Supplied data start

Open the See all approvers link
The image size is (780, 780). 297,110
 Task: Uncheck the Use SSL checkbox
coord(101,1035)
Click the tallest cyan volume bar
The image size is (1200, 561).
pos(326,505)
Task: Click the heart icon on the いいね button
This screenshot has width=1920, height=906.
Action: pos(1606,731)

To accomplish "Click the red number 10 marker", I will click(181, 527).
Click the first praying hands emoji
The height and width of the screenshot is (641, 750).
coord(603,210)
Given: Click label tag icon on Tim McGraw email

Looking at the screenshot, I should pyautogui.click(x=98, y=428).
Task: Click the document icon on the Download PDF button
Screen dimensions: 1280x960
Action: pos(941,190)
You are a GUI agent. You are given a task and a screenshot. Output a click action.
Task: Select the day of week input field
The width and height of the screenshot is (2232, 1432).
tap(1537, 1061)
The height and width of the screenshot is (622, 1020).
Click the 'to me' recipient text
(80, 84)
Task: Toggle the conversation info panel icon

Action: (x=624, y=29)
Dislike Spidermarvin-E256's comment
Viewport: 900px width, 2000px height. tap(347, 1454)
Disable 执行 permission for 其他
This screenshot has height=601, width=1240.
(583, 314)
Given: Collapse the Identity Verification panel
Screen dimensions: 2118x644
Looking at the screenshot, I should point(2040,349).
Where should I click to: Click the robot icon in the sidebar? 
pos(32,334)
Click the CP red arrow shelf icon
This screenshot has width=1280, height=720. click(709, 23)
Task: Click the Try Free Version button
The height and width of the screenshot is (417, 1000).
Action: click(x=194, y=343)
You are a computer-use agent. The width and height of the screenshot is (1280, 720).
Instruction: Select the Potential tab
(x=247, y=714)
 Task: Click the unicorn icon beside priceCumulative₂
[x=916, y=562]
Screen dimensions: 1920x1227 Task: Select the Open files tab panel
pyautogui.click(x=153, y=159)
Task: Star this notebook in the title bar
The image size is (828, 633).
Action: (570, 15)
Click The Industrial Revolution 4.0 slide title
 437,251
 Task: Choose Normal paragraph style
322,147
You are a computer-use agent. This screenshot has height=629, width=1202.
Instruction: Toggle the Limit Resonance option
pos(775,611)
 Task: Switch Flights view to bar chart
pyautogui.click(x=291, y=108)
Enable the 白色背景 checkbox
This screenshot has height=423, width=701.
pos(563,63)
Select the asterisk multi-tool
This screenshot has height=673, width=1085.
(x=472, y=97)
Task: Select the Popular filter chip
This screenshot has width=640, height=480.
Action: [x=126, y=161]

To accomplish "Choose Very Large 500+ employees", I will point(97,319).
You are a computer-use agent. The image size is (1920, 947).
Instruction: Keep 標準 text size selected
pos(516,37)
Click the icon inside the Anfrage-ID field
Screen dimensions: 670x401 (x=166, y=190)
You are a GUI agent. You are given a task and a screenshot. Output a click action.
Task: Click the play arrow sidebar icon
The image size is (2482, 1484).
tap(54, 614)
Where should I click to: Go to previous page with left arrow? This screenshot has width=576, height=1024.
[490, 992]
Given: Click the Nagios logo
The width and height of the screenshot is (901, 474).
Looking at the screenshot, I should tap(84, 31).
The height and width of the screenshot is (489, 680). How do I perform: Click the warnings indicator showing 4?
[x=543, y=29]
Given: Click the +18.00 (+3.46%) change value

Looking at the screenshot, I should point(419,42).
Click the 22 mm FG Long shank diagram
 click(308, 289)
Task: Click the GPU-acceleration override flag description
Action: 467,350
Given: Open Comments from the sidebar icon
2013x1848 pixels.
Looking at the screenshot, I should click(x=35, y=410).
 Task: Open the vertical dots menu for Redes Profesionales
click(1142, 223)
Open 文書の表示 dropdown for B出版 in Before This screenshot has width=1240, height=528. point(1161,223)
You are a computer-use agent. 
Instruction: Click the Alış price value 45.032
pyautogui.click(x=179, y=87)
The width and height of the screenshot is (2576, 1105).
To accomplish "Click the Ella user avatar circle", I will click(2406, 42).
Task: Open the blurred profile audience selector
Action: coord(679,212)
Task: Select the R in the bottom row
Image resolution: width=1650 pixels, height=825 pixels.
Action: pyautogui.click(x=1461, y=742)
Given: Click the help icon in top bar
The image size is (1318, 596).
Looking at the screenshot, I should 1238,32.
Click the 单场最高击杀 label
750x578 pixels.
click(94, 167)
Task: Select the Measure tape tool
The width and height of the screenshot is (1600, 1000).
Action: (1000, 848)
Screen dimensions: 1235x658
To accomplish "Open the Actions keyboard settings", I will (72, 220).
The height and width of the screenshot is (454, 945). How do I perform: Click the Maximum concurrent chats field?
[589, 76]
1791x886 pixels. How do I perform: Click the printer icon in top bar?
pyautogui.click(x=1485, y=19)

Supplied data end

Your goal: Show each line of the records that contains the string "text". Letter case must match.

Expected output:
Click the 'to me' recipient text
Instruction: Keep 標準 text size selected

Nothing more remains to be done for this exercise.